NerdSembler
What is an assembler?
An assembler is a tool that produces machine code from source code files that are written in assembly language. Assembly language is pretty similar to machine code since assembly instructions map essentially one to one to machine instructions.
Why use an assembler?
Assemblers offer conveniences to programmers by providing features like labels for branch and jump instructions. The use of dynamic labels prevents the need for hard coded jump targets that can move if an extra instruction is inserted into the code.
How does NerdSembler work?
NerdSembler uses a phased approach to assembling code. Each phase takes data in some form and passes it through an algorithm that converts it into another form.

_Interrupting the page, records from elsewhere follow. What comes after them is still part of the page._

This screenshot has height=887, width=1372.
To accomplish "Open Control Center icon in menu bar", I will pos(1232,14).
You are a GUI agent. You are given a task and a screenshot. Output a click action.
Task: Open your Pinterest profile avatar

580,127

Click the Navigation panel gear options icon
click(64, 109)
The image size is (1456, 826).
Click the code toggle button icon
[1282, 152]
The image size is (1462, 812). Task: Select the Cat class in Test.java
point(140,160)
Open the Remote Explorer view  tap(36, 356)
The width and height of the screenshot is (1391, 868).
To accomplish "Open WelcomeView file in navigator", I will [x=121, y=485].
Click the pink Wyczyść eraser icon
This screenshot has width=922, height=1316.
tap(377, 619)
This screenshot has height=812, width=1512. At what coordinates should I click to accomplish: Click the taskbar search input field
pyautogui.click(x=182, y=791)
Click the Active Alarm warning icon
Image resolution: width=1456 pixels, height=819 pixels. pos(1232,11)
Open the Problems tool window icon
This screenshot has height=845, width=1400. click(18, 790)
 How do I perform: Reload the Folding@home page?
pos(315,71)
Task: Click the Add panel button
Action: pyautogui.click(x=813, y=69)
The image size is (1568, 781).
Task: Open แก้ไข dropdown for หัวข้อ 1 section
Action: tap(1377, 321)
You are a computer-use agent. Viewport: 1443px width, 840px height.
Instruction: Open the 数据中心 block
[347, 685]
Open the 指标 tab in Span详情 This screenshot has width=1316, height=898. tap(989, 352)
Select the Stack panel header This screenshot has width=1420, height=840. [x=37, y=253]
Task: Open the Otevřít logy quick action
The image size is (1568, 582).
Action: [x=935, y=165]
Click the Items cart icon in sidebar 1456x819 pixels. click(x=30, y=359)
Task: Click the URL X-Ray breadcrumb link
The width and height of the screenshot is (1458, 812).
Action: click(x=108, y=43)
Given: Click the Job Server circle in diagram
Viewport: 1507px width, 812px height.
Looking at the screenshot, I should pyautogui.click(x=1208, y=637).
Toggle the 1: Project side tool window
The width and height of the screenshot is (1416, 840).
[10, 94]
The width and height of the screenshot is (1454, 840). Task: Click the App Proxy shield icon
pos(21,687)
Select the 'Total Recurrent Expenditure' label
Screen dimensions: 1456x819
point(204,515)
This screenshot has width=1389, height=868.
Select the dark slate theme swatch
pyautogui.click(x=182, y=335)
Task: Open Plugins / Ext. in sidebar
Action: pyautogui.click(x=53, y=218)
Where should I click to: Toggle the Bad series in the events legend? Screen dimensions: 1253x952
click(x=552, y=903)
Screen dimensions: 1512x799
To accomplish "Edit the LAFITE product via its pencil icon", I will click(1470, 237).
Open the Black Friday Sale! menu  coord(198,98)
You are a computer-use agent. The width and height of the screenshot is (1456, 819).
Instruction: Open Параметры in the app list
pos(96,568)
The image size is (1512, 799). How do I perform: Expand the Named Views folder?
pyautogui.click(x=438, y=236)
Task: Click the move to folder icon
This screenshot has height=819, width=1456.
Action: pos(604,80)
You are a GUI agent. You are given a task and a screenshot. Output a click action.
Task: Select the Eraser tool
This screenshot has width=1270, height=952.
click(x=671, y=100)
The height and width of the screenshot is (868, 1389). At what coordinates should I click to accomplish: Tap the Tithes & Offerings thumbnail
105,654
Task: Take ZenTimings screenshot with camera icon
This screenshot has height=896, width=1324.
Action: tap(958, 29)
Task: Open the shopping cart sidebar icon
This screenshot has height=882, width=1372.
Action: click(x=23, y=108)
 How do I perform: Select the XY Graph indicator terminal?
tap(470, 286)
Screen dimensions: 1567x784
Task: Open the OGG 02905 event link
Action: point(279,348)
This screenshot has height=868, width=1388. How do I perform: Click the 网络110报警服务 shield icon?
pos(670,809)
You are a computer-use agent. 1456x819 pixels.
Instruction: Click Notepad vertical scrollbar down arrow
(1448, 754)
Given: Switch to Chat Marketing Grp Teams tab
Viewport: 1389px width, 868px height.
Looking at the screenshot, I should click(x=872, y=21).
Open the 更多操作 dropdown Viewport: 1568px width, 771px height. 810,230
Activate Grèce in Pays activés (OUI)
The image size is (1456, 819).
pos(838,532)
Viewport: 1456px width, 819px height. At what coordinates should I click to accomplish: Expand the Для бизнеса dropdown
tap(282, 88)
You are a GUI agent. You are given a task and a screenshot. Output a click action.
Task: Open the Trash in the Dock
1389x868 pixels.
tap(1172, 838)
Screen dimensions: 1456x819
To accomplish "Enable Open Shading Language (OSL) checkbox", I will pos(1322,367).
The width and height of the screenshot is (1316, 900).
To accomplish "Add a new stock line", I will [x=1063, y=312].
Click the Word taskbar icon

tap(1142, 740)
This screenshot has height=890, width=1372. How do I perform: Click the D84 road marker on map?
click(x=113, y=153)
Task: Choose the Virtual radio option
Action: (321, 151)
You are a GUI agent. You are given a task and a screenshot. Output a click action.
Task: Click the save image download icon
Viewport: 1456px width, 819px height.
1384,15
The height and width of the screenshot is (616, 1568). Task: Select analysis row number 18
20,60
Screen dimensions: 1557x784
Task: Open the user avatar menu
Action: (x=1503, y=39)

After several phases, the source code written by the developer is finally converted all the way to machine code.
- [Data] Assembly Language (source code written by the developer)
- [Algorithm] Lexer
- Make up of a collection of Tokenizers that convert the characters in the source code into tokens.
- Also handles the .include directive to bring in additional source code files for lexing.
- [Data] Token Stream (a collection of tokens identified in the code)
- Represents the source code as a collection of tokens (often involving several characters each).
- Can be used to generate syntax highlighted output of the source code as seen by the Lexer.
- [Algorithm] Parser
- Walks through the tokens in the token stream and tries to validate the syntax of the code using a recursive descent approach.
- Creates an abstract syntax tree and keeps track of syntax errors.
- [Data] Abstract Syntax Tree (AST)
- Represents the structure of the entire program in an abstract way.
- [Algorithm] Emitter
- Uses the AST to generate name tables for labels, constants, and variables.
- Calculates mathematical values, performs indexing, identifies label addresses.
- Combines the AST with Names and Values to produce machine code.
- Aligns the code onto chips and the overlapping banks they represent.
- [Data] Machine Code
- Made up of multiple binary output files that represent the data that is put on the ROM chips that go into the cartridge.